= Beginning of Section =

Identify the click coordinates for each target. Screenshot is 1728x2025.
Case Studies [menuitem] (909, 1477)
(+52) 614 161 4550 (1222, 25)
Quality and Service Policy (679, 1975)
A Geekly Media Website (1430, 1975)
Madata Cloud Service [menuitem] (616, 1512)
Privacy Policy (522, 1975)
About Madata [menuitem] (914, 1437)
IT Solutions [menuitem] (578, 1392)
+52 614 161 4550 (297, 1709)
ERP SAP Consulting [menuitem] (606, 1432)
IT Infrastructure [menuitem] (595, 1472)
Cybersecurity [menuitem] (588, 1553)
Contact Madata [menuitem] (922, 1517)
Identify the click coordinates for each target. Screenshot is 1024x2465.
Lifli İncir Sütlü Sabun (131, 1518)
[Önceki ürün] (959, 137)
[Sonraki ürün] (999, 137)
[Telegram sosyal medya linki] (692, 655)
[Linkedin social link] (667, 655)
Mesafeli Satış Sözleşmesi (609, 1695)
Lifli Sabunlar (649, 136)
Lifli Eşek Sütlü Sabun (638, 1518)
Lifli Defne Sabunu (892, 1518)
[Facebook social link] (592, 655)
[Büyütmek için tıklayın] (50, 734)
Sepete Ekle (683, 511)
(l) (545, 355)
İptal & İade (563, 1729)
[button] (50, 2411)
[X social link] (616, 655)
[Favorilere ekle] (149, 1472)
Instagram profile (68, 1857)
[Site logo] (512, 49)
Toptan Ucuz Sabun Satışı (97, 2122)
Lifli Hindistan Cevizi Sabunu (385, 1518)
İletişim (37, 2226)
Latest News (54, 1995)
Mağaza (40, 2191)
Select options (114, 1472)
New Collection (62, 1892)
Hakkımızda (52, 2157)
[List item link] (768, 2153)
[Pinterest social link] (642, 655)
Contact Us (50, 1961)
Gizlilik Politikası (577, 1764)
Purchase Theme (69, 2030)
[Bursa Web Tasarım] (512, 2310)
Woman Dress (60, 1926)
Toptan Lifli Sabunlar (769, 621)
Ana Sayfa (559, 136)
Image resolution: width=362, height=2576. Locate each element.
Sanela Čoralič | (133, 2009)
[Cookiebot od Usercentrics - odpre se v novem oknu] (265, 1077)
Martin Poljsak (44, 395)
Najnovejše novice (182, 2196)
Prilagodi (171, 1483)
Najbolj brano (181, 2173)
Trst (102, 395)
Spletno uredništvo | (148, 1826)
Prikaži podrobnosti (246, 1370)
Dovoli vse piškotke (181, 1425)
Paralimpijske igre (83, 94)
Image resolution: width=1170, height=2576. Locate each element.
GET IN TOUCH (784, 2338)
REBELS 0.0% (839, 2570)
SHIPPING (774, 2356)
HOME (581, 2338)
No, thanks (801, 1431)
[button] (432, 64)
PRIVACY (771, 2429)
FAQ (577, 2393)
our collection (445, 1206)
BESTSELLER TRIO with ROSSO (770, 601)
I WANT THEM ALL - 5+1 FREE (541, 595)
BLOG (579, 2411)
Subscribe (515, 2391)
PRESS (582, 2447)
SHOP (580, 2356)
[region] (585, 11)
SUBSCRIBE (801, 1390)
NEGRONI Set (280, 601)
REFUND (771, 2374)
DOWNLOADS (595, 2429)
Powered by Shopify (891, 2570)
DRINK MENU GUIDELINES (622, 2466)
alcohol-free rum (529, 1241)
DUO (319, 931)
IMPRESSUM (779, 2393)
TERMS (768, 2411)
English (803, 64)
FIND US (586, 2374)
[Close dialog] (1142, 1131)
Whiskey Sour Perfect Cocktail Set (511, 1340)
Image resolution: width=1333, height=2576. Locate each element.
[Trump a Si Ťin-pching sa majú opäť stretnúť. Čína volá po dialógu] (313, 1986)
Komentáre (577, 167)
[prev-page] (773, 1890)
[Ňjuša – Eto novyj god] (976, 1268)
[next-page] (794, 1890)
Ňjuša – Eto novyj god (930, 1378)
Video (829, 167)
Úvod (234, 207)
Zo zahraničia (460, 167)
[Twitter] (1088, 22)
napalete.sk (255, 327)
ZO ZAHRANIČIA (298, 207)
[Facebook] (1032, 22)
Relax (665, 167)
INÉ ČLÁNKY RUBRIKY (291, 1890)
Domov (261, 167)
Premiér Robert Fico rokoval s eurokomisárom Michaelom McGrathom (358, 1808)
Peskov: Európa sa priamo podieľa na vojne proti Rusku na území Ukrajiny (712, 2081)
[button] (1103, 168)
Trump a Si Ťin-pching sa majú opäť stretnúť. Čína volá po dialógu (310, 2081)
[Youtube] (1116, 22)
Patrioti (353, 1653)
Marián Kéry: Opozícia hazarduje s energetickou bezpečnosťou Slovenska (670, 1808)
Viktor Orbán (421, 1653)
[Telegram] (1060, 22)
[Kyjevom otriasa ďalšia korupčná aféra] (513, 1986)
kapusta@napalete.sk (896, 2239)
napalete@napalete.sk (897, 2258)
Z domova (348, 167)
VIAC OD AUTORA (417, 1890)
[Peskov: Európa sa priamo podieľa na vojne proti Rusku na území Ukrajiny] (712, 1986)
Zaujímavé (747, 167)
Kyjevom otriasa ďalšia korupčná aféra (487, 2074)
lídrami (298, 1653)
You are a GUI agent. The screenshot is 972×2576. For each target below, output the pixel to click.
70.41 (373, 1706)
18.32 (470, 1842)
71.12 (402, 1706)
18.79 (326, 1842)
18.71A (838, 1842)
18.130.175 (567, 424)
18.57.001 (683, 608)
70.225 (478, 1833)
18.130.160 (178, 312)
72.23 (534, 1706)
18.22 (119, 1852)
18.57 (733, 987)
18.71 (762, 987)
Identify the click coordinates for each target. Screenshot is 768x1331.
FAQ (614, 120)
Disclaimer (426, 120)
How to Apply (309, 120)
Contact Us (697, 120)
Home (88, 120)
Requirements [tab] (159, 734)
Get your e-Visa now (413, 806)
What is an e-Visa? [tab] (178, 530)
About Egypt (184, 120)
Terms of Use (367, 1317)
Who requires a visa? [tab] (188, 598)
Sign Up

= End of Section =

## EXERCISE BRIEF
Begin at the line that has "Hakkımızda (52, 2157)" in the entries above; stop after the line that has "Ana Sayfa (559, 136)". Transcribe exactly those lines and no others.

## RESPONSE AREA
Hakkımızda (52, 2157)
[List item link] (768, 2153)
[Pinterest social link] (642, 655)
Contact Us (50, 1961)
Gizlilik Politikası (577, 1764)
Purchase Theme (69, 2030)
[Bursa Web Tasarım] (512, 2310)
Woman Dress (60, 1926)
Toptan Lifli Sabunlar (769, 621)
Ana Sayfa (559, 136)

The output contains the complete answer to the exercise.